This is one of the best books about San Francisco --
if you want more than the usual tourist information.
It is smart, compelling, and full of very well-designed
and interesting maps.
The author provides a fascinating mix of history and contemporary information,
and strives to provide readers with more than the standard historical accounts.
Best of all, she includes information that only the most observant,
keen-minded inhabitant would know and experience.
Smart, funny, useful . . . really, it's the best.

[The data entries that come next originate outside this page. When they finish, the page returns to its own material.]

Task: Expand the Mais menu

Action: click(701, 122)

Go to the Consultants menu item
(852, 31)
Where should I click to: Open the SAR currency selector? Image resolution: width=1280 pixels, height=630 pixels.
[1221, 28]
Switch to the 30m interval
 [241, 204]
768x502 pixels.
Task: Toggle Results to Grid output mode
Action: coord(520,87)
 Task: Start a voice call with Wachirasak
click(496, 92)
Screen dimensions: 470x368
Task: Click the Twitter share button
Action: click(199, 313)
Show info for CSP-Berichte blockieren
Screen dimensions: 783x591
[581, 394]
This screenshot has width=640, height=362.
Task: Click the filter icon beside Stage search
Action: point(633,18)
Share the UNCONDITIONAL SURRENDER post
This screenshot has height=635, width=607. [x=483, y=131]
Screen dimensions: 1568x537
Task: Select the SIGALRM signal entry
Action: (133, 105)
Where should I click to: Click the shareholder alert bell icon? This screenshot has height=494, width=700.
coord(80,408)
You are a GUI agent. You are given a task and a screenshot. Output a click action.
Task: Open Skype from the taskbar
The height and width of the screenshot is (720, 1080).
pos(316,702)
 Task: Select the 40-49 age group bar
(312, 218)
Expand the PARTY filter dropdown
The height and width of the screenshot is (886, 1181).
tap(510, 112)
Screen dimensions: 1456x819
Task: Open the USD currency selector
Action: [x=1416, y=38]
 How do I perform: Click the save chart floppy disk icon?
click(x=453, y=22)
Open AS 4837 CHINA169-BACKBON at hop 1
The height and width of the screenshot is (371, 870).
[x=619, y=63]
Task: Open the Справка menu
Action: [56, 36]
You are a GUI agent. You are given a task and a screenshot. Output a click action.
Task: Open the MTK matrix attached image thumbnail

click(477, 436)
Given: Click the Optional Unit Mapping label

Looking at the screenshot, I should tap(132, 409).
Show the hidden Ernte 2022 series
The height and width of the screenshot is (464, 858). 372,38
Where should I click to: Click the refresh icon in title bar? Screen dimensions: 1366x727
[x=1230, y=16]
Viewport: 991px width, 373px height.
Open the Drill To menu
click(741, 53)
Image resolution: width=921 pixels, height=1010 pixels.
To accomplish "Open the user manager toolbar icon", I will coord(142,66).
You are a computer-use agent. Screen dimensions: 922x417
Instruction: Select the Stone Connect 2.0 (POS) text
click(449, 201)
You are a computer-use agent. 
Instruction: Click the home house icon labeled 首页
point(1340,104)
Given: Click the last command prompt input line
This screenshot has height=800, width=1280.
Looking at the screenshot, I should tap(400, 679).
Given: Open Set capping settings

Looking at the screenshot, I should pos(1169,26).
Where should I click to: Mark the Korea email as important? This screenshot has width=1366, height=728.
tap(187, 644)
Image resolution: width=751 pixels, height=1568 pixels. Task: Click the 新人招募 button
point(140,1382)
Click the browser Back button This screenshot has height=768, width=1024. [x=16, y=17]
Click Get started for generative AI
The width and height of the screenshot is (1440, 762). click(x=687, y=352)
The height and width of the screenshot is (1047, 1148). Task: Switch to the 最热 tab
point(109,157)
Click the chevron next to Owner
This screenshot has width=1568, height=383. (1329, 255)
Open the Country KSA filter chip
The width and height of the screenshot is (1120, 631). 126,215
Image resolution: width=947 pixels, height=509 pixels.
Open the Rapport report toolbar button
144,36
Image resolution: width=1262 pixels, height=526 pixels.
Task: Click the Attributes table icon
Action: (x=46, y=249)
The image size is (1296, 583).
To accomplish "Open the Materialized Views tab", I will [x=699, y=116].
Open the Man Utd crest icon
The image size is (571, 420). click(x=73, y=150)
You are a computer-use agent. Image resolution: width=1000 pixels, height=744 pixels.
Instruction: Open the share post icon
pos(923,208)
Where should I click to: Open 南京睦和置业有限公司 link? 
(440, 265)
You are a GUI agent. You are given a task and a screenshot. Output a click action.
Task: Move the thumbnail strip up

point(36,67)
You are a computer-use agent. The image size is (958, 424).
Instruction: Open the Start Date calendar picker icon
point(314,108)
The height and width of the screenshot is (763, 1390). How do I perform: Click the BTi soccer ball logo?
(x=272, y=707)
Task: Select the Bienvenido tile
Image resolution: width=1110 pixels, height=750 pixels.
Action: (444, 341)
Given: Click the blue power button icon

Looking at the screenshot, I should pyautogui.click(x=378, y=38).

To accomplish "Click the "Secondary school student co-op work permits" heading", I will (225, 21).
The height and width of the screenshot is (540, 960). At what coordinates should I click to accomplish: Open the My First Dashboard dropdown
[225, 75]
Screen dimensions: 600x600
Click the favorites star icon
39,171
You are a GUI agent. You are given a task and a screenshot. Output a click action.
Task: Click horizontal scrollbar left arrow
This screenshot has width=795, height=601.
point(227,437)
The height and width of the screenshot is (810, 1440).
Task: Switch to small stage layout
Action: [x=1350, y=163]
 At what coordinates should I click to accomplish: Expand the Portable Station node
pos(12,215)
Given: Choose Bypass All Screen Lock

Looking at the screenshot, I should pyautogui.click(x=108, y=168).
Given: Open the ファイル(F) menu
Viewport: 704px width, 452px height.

I was born and raised in the Oakland/ San Francisco Bay Area, living elsewhere in the country right now but this book brought my home right back to me. The atlas reminded me of childhood things like the canneries my mother worked in and the cast iron penny bank my father brought me from an excavating job he was on in the 1950s. I later discovered that bank was buried in the rubble of a building at the time of the great earthquake. If you know the bay you know it's sights, sounds and the blood that runs through it, if you're born there it's always with you and sometimes if you only lived there for a little while. It's history is filled with seekers, adventurers, dreamers and villians. Great calm and great calamity. Most of all it made me think of a place as an atlas. Any place is more than it's present appearance, this was an adventure in thinking differently and was written so beautifully it could only have been done by someone who knows the city's heart and soul, warts and all. I will definately read this over and over.